| GIVEN TASK |
Edit the items below so that every "Given:" reads "Goal:", and leave the rest of each line the same.

....

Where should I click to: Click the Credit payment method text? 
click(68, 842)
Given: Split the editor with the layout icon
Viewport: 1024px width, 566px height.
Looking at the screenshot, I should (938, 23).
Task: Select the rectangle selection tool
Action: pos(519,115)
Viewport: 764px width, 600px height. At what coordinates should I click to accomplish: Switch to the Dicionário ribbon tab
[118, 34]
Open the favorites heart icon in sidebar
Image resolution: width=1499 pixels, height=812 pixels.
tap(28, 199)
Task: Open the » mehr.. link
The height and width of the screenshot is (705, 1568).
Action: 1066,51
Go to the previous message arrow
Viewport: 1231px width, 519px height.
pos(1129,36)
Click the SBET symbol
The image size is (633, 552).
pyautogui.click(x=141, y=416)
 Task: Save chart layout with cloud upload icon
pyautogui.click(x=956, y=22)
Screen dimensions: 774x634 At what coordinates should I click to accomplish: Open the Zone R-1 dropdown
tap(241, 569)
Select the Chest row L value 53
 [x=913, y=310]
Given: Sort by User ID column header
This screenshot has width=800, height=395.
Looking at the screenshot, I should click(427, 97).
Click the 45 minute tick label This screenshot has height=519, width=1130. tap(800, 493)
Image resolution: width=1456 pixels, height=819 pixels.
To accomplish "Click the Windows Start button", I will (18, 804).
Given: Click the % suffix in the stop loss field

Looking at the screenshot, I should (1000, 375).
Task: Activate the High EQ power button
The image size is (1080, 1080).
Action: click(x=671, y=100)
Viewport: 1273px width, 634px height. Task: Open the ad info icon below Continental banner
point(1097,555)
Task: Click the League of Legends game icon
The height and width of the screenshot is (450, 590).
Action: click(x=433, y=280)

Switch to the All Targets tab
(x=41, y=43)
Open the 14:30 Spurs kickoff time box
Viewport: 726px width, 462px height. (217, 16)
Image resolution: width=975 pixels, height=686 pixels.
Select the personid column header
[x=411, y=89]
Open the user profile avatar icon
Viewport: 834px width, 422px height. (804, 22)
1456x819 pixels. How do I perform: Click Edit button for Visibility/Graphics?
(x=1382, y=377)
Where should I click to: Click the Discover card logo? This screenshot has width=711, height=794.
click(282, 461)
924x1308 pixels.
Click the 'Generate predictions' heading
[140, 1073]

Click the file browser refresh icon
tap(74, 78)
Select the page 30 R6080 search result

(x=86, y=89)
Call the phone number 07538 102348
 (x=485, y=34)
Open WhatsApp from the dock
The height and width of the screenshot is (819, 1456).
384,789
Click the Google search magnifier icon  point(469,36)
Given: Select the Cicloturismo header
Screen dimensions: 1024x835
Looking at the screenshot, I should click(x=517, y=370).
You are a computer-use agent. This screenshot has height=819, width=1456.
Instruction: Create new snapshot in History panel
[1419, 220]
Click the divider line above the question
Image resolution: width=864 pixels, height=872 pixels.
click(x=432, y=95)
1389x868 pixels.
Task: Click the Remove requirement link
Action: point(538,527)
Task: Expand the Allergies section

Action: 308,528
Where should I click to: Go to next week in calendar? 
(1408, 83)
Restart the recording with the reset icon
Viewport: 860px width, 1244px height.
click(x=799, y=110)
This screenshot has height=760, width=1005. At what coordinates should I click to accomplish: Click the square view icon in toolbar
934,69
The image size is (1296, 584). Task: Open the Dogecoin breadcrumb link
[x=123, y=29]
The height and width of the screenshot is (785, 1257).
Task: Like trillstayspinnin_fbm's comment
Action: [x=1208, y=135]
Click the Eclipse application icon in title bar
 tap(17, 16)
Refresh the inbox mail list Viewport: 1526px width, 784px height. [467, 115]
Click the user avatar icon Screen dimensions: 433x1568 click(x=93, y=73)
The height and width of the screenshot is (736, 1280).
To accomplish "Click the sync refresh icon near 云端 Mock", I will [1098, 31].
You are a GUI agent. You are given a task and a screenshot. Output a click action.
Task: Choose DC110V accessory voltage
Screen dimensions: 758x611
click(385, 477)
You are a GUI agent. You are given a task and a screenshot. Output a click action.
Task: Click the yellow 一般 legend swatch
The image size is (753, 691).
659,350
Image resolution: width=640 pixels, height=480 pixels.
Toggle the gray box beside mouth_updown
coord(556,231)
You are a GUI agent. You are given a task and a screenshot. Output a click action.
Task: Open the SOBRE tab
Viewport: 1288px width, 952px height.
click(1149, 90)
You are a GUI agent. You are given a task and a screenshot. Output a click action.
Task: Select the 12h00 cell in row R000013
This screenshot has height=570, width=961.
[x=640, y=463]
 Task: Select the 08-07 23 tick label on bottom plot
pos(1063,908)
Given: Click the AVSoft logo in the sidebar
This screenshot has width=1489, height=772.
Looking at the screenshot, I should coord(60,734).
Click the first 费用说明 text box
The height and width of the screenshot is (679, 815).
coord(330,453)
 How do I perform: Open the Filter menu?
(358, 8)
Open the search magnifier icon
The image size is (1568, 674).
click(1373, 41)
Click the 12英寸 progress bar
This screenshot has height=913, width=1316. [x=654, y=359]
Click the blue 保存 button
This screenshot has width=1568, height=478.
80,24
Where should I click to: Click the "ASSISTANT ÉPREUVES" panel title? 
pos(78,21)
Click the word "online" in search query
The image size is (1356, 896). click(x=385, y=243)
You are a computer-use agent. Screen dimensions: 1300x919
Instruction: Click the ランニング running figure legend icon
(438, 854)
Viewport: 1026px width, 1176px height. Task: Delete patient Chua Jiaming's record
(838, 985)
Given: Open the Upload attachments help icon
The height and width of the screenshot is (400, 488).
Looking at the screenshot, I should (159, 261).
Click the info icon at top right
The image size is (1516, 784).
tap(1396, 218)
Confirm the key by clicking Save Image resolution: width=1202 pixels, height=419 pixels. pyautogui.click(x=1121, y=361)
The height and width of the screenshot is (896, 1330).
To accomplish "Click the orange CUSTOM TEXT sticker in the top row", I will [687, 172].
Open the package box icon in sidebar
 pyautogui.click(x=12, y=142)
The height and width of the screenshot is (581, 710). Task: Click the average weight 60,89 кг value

....

| EXERCISE ANSWER |
Where should I click to: Click the Credit payment method text? 
click(68, 842)
Goal: Split the editor with the layout icon
Viewport: 1024px width, 566px height.
Looking at the screenshot, I should (938, 23).
Task: Select the rectangle selection tool
Action: pos(519,115)
Viewport: 764px width, 600px height. At what coordinates should I click to accomplish: Switch to the Dicionário ribbon tab
[118, 34]
Open the favorites heart icon in sidebar
Image resolution: width=1499 pixels, height=812 pixels.
tap(28, 199)
Task: Open the » mehr.. link
The height and width of the screenshot is (705, 1568).
Action: 1066,51
Go to the previous message arrow
Viewport: 1231px width, 519px height.
pos(1129,36)
Click the SBET symbol
The image size is (633, 552).
pyautogui.click(x=141, y=416)
 Task: Save chart layout with cloud upload icon
pyautogui.click(x=956, y=22)
Screen dimensions: 774x634 At what coordinates should I click to accomplish: Open the Zone R-1 dropdown
tap(241, 569)
Select the Chest row L value 53
 [x=913, y=310]
Goal: Sort by User ID column header
This screenshot has width=800, height=395.
Looking at the screenshot, I should click(427, 97).
Click the 45 minute tick label This screenshot has height=519, width=1130. tap(800, 493)
Image resolution: width=1456 pixels, height=819 pixels.
To accomplish "Click the Windows Start button", I will (18, 804).
Goal: Click the % suffix in the stop loss field

Looking at the screenshot, I should (1000, 375).
Task: Activate the High EQ power button
The image size is (1080, 1080).
Action: click(x=671, y=100)
Viewport: 1273px width, 634px height. Task: Open the ad info icon below Continental banner
point(1097,555)
Task: Click the League of Legends game icon
The height and width of the screenshot is (450, 590).
Action: click(x=433, y=280)

Switch to the All Targets tab
(x=41, y=43)
Open the 14:30 Spurs kickoff time box
Viewport: 726px width, 462px height. (217, 16)
Image resolution: width=975 pixels, height=686 pixels.
Select the personid column header
[x=411, y=89]
Open the user profile avatar icon
Viewport: 834px width, 422px height. (804, 22)
1456x819 pixels. How do I perform: Click Edit button for Visibility/Graphics?
(x=1382, y=377)
Where should I click to: Click the Discover card logo? This screenshot has width=711, height=794.
click(282, 461)
924x1308 pixels.
Click the 'Generate predictions' heading
[140, 1073]

Click the file browser refresh icon
tap(74, 78)
Select the page 30 R6080 search result

(x=86, y=89)
Call the phone number 07538 102348
 (x=485, y=34)
Open WhatsApp from the dock
The height and width of the screenshot is (819, 1456).
384,789
Click the Google search magnifier icon  point(469,36)
Goal: Select the Cicloturismo header
Screen dimensions: 1024x835
Looking at the screenshot, I should click(x=517, y=370).
You are a computer-use agent. This screenshot has height=819, width=1456.
Instruction: Create new snapshot in History panel
[1419, 220]
Click the divider line above the question
Image resolution: width=864 pixels, height=872 pixels.
click(x=432, y=95)
1389x868 pixels.
Task: Click the Remove requirement link
Action: point(538,527)
Task: Expand the Allergies section

Action: 308,528
Where should I click to: Go to next week in calendar? 
(1408, 83)
Restart the recording with the reset icon
Viewport: 860px width, 1244px height.
click(x=799, y=110)
This screenshot has height=760, width=1005. At what coordinates should I click to accomplish: Click the square view icon in toolbar
934,69
The image size is (1296, 584). Task: Open the Dogecoin breadcrumb link
[x=123, y=29]
The height and width of the screenshot is (785, 1257).
Task: Like trillstayspinnin_fbm's comment
Action: [x=1208, y=135]
Click the Eclipse application icon in title bar
 tap(17, 16)
Refresh the inbox mail list Viewport: 1526px width, 784px height. [467, 115]
Click the user avatar icon Screen dimensions: 433x1568 click(x=93, y=73)
The height and width of the screenshot is (736, 1280).
To accomplish "Click the sync refresh icon near 云端 Mock", I will [1098, 31].
You are a GUI agent. You are given a task and a screenshot. Output a click action.
Task: Choose DC110V accessory voltage
Screen dimensions: 758x611
click(385, 477)
You are a GUI agent. You are given a task and a screenshot. Output a click action.
Task: Click the yellow 一般 legend swatch
The image size is (753, 691).
659,350
Image resolution: width=640 pixels, height=480 pixels.
Toggle the gray box beside mouth_updown
coord(556,231)
You are a GUI agent. You are given a task and a screenshot. Output a click action.
Task: Open the SOBRE tab
Viewport: 1288px width, 952px height.
click(1149, 90)
You are a GUI agent. You are given a task and a screenshot. Output a click action.
Task: Select the 12h00 cell in row R000013
This screenshot has height=570, width=961.
[x=640, y=463]
 Task: Select the 08-07 23 tick label on bottom plot
pos(1063,908)
Goal: Click the AVSoft logo in the sidebar
This screenshot has width=1489, height=772.
Looking at the screenshot, I should coord(60,734).
Click the first 费用说明 text box
The height and width of the screenshot is (679, 815).
coord(330,453)
 How do I perform: Open the Filter menu?
(358, 8)
Open the search magnifier icon
The image size is (1568, 674).
click(1373, 41)
Click the 12英寸 progress bar
This screenshot has height=913, width=1316. [x=654, y=359]
Click the blue 保存 button
This screenshot has width=1568, height=478.
80,24
Where should I click to: Click the "ASSISTANT ÉPREUVES" panel title? 
pos(78,21)
Click the word "online" in search query
The image size is (1356, 896). click(x=385, y=243)
You are a computer-use agent. Screen dimensions: 1300x919
Instruction: Click the ランニング running figure legend icon
(438, 854)
Viewport: 1026px width, 1176px height. Task: Delete patient Chua Jiaming's record
(838, 985)
Goal: Open the Upload attachments help icon
The height and width of the screenshot is (400, 488).
Looking at the screenshot, I should (159, 261).
Click the info icon at top right
The image size is (1516, 784).
tap(1396, 218)
Confirm the key by clicking Save Image resolution: width=1202 pixels, height=419 pixels. pyautogui.click(x=1121, y=361)
The height and width of the screenshot is (896, 1330).
To accomplish "Click the orange CUSTOM TEXT sticker in the top row", I will [687, 172].
Open the package box icon in sidebar
 pyautogui.click(x=12, y=142)
The height and width of the screenshot is (581, 710). Task: Click the average weight 60,89 кг value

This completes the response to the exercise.